Despite its often critical take on mortgage practices, the Consumer Financial Protection Bureau says the mortgage industry is getting something right: it’s endeavor toward eClosings in simplifying the mortgage closing process.

The agency’s “Know Before You Owe” eClosing project found borrowers benefit from electronic closings when navigating the closing process, the CFPB reported Wednesday, noting that during its pilot program, borrowers were better off in terms of their understanding, efficiency and feeling of empowerment when they used e-closing technology rather than paper closing documents.

The four-month pilot spanned seven lenders, more than 3,000 consumers, four technology companies, and many settlement agents and real estate professionals. Some used a combination of paper closing documents and eClosing processes.

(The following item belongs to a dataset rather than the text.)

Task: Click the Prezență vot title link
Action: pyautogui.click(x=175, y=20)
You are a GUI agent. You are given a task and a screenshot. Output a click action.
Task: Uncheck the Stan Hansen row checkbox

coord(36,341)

“While technology alone will not address all consumer concerns in the closing process, our study showed that eClosings do offer the potential to make the process less complex,” said CFPB Director Richard Cordray. “We expect this pilot project and its findings to help inform further innovation that will be a win-win for consumers and industry alike.”

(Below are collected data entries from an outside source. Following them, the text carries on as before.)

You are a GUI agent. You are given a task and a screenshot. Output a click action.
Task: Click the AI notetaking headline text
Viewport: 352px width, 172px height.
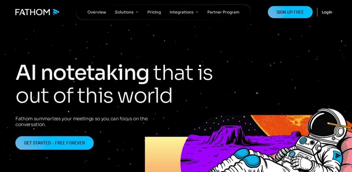[x=82, y=73]
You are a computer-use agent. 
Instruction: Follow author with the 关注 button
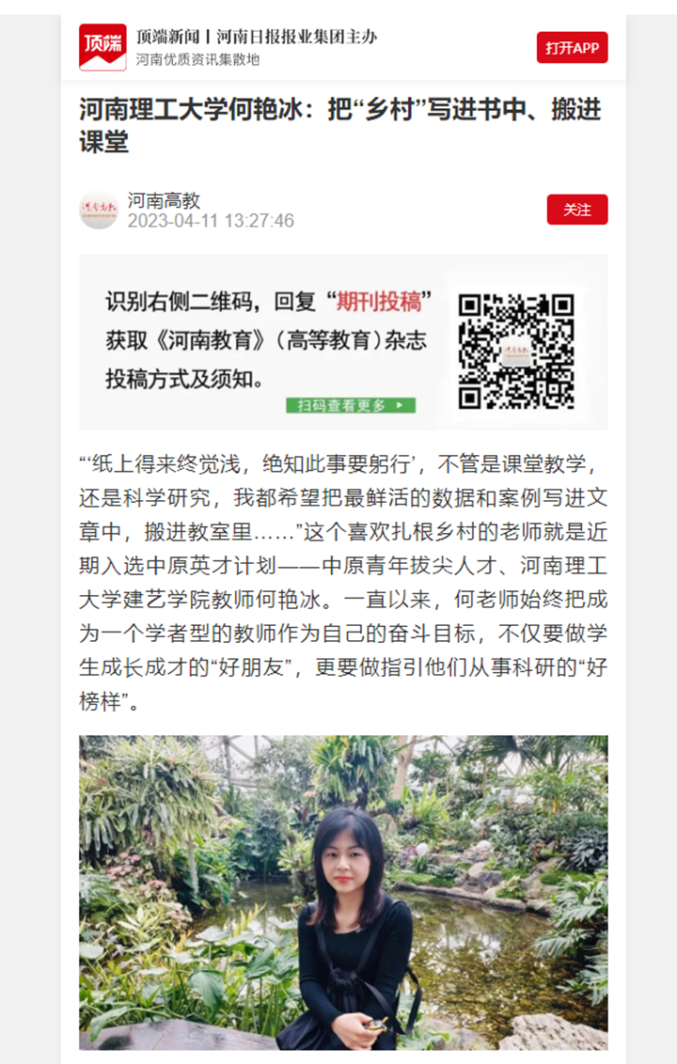pos(577,210)
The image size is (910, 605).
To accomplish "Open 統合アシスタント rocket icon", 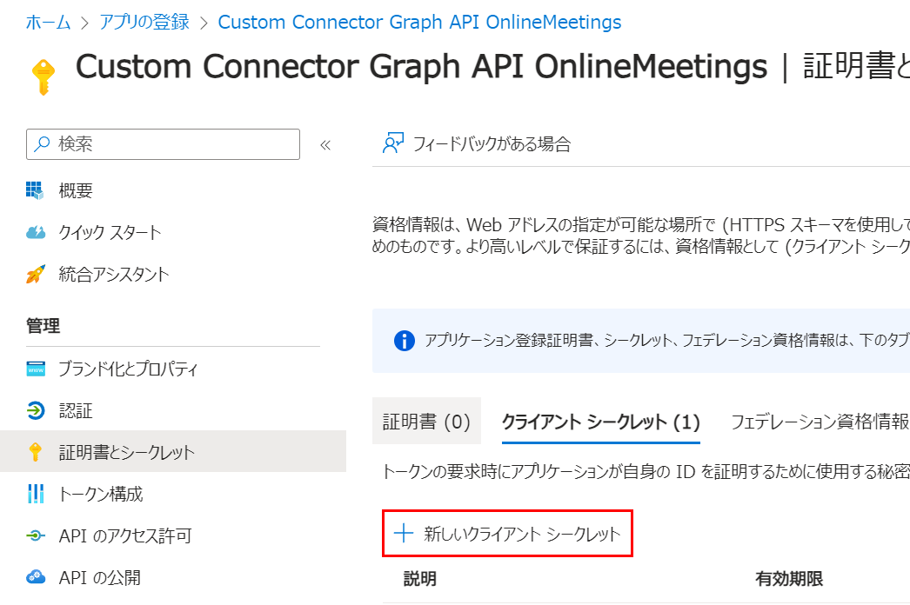I will pyautogui.click(x=35, y=275).
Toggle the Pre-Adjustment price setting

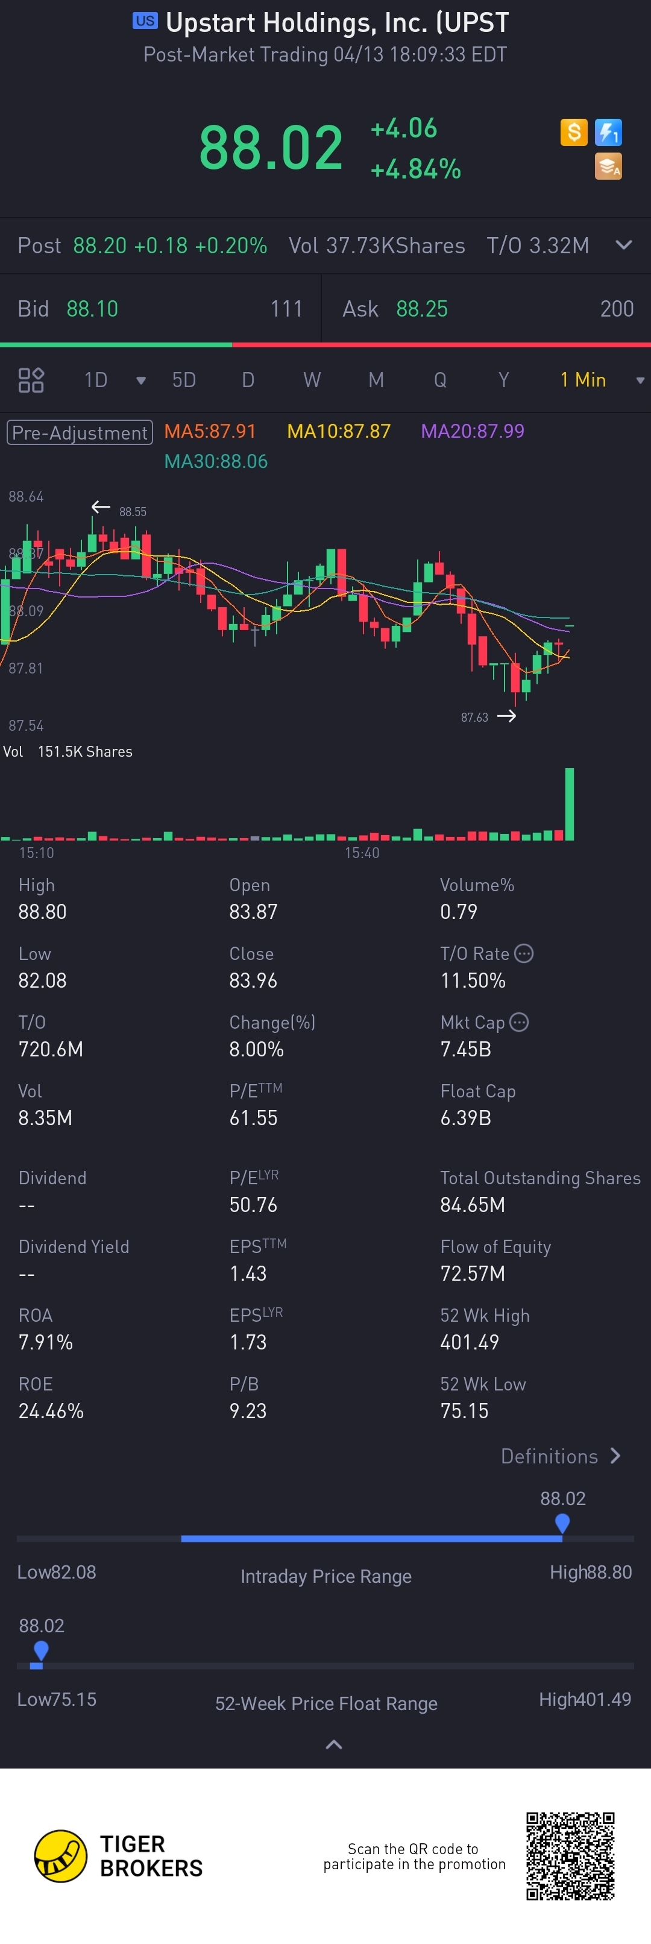pos(80,432)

Last year, the agency identified a number of mortgage “pain points” experienced by borrowers during the closing process. Now, the CFPB says, eClosings are working in part to address those concerns, and it hopes more lenders will adopt them.

“The CFPB believes that the eClosing process has the potential to give consumers more time to review closing documents while also providing them with educational tools that can help them navigate the closing process more successfully,” the CFPB says.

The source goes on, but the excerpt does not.